K-means for Evolving Data Streams
This work is significant for researchers and practitioners dealing with continuous, high-volume unsupervised data streams, particularly in scenarios prone to concept drift, by offering a method to maintain clustering accuracy without explicit drift detection.
The paper addresses the challenge of clustering evolving data streams where concept drift can occur. It proposes a surrogate error function for Streaming K-means that does not require explicit concept drift detection, and an algorithm to minimize this error with each new data batch. Experiments show improved converged error with non-trivial initialization methods.

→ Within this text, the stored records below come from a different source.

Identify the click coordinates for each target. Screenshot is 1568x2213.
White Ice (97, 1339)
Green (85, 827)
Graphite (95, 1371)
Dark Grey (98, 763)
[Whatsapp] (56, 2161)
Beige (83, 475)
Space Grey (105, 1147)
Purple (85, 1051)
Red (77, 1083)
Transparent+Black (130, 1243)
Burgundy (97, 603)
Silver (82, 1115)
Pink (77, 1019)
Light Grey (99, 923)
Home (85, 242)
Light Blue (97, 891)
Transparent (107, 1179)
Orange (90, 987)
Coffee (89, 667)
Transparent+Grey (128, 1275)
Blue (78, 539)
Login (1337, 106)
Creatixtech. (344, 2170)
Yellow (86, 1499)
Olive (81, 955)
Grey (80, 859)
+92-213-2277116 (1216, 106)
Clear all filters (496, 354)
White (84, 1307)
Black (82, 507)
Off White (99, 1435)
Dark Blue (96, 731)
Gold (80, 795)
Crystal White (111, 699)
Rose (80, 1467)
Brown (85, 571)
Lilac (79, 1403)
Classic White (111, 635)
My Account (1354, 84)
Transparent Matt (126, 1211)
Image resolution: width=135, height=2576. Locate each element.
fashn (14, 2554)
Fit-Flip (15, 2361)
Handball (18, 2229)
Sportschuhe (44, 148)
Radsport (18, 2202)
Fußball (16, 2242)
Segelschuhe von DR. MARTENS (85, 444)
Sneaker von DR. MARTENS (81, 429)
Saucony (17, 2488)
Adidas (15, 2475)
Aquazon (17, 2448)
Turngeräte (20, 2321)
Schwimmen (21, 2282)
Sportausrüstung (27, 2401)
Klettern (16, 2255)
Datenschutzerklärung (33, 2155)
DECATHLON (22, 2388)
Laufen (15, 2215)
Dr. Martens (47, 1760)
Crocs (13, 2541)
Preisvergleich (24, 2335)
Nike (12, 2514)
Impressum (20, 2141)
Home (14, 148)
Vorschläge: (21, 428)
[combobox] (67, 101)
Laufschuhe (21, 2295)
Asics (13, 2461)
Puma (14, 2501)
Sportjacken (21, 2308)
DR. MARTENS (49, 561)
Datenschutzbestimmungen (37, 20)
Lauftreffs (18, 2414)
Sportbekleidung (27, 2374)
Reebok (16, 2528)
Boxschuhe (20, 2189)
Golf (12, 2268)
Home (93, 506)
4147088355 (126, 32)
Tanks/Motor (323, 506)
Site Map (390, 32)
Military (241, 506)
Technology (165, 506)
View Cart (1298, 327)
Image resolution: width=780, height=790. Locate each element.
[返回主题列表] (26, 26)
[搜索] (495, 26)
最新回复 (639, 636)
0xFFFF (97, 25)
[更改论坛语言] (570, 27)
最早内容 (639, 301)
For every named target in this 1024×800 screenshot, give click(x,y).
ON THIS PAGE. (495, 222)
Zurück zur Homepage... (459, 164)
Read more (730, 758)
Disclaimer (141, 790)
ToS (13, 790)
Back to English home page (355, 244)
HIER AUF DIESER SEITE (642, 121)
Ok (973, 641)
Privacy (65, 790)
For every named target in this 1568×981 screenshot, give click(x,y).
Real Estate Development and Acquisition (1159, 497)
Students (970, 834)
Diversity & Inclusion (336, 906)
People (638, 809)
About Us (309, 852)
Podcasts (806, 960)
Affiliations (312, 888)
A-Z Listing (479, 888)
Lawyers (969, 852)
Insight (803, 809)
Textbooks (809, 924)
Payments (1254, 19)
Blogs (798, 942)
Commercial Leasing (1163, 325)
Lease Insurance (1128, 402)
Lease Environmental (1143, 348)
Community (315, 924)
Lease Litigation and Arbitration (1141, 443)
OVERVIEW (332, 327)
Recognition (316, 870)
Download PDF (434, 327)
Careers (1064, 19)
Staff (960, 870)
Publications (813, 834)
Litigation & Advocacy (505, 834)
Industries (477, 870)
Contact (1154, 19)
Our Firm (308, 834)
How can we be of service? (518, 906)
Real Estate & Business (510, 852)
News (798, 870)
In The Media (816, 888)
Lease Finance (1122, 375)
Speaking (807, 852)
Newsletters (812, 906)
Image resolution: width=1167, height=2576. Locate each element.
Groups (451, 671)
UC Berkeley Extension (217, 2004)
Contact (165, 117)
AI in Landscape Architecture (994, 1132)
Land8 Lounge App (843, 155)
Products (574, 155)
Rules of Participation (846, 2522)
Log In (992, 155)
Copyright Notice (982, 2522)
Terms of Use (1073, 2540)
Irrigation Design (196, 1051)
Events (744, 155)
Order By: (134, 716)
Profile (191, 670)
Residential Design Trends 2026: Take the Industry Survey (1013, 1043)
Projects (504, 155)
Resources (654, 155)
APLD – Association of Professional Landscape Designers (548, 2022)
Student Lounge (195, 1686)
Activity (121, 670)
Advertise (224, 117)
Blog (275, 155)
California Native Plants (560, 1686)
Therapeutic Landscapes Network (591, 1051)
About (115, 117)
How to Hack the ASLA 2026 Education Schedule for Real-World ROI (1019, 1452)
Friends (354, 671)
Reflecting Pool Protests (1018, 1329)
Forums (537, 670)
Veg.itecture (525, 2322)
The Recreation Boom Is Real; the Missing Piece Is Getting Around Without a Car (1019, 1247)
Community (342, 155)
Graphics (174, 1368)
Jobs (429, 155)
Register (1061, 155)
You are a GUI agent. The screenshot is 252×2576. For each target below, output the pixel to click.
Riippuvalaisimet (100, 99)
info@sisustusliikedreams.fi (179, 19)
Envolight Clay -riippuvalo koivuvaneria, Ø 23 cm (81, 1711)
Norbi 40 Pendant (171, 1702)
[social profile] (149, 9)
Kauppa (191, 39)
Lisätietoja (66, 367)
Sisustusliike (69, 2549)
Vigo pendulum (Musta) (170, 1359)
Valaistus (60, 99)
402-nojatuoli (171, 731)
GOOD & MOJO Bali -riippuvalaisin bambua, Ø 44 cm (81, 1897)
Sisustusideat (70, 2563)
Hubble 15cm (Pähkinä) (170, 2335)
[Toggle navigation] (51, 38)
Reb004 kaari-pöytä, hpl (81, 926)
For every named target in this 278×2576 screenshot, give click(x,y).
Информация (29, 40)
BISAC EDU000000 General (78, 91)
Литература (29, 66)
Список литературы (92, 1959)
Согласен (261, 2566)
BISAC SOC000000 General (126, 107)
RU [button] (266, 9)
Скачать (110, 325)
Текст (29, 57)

Currently the amount of data produced worldwide is increasing beyond measure, thus a high volume of unsupervised data must be processed continuously. One of the main unsupervised data analysis is clustering. In streaming data scenarios, the data is composed by an increasing sequence of batches of samples where the concept drift phenomenon may happen. In this paper, we formally define the Streaming $K$-means(S$K$M) problem, which implies a restart of the error function when a concept drift occurs. We propose a surrogate error function that does not rely on concept drift detection. We proof that the surrogate is a good approximation of the S$K$M error. Hence, we suggest an algorithm which minimizes this alternative error each time a new batch arrives. We present some initialization techniques for streaming data scenarios as well. Besides providing theoretical results, experiments demonstrate an improvement of the converged error for the non-trivial initialization methods.